Biography of Centenarian Shirali Mislimov

About the 168 year old Russian centenarian Sirali Mislimov, biography and history, diet and advice for longevity.

A LESSON IN LONGEVITY

SHIRALI MISLIMOV (1805-1973)

The first time in his life that Shirali Mislimov of Azerbaidzhan, U.S.S.R., fell sick was in the winter of 1972-1973, when a bout of pneumonia laid him up for a few months. But the illiterate mountain herdsman bounced back quickly and marked his birthday the following May with his usual daily half-mile constitutional and a few hours' work in his garden. He was 168 years old.

When Mislimov died later that year, the Soviet government officially reaffirmed its acceptance of his assertion that he was indeed 168 and as such the oldest person who ever lived. Born in 1805--or so he claimed--just a year after Napoleon's ascension to the French throne, he had married at 65 and lived his entire life in the Caucasian mountain hamlet of Barzavu, to the west of the Caspian Sea. He had worked all day every day until age 165, he said, grazing sheep, riding horseback, chopping wood, and tending the fruit garden he had begun over a century earlier. His recollections of the Crimean War, fought in the 1850s, remained clear to the day he died.

But centenarianism is not quite a rarity among Mislimov's Azerbaidzhanian neighbors.
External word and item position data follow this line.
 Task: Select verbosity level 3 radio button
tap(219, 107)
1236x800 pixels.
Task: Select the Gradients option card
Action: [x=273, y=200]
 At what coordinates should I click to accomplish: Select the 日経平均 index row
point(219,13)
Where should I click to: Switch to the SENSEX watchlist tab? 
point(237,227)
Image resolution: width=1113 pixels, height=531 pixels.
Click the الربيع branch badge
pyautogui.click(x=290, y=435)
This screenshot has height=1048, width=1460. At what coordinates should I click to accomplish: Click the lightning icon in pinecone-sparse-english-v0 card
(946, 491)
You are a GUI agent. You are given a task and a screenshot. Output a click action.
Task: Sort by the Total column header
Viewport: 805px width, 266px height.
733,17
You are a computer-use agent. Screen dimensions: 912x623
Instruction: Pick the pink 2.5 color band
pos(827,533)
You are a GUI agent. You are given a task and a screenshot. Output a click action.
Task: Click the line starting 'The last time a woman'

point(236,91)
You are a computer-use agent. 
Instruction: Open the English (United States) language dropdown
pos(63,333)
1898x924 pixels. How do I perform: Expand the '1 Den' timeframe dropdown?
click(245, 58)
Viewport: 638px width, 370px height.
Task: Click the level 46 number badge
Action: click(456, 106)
According to a 1970 census, there are 2,500 centenarians in this Soviet republic, or 63 per 100,000 population. By comparison, the U.S. can claim only three centenarians per 100,000 population. At his death in 1973, Mislimov was survived by a 107-year-old wife and 219 other family members, including a 100-year-old grandson.

For years scientists have descended on Azerbaidzhan to study the life-styles of Mislimov and fellow centenarians, whose singular longevity is most often ascribed to the clear mountain air, the unhurried pace of life, and a moderate, low-fat diet. Infectious diseases are rare in Azerbaidzhan and heart ailments are all but unknown.

Skeptics have noted that not one of the 500 individuals claiming to be over 120 years old, including Mislimov, has been able to produce a verifiable birth certificate. Exiled Soviet-born biologist Zhores A. Medvedev believes that many Russian men escaped being drafted into the czarist forces in the early 1900s by obtaining doctored birth documents that added 30 to 40 years to their ages. That may be so, physiologist Abdulla I. Karayev concedes, but Mislimov did indeed own a passport documenting his birth in 1805. Besides, he says, Medvedev's facts are a bit garbled. "The czar didn't take Azerbaidzhanians into the army."

Diet: Like many Azerbaidzhanians, Mislimov was a practicing Muslim and thus drank nothing alcoholic. His light diet ran to vegetables, fruit, bread made from coarse-milled grain, and low-fat cheeses. Mislimov was a nonsmoker because a single taste of tobacco some 150 years earlier had left him weak and nauseated. The one time he tried strong drink--in 1831--he thought he was "burning inside."

Advice: Mislimov often told scientists who came to interview him that he had lived as long as he had largely by not smoking, drinking, napping during the day, or in any way losing control of his appetites. He also liked to say that delaying his first marriage until he was 65 didn't shorten his life any.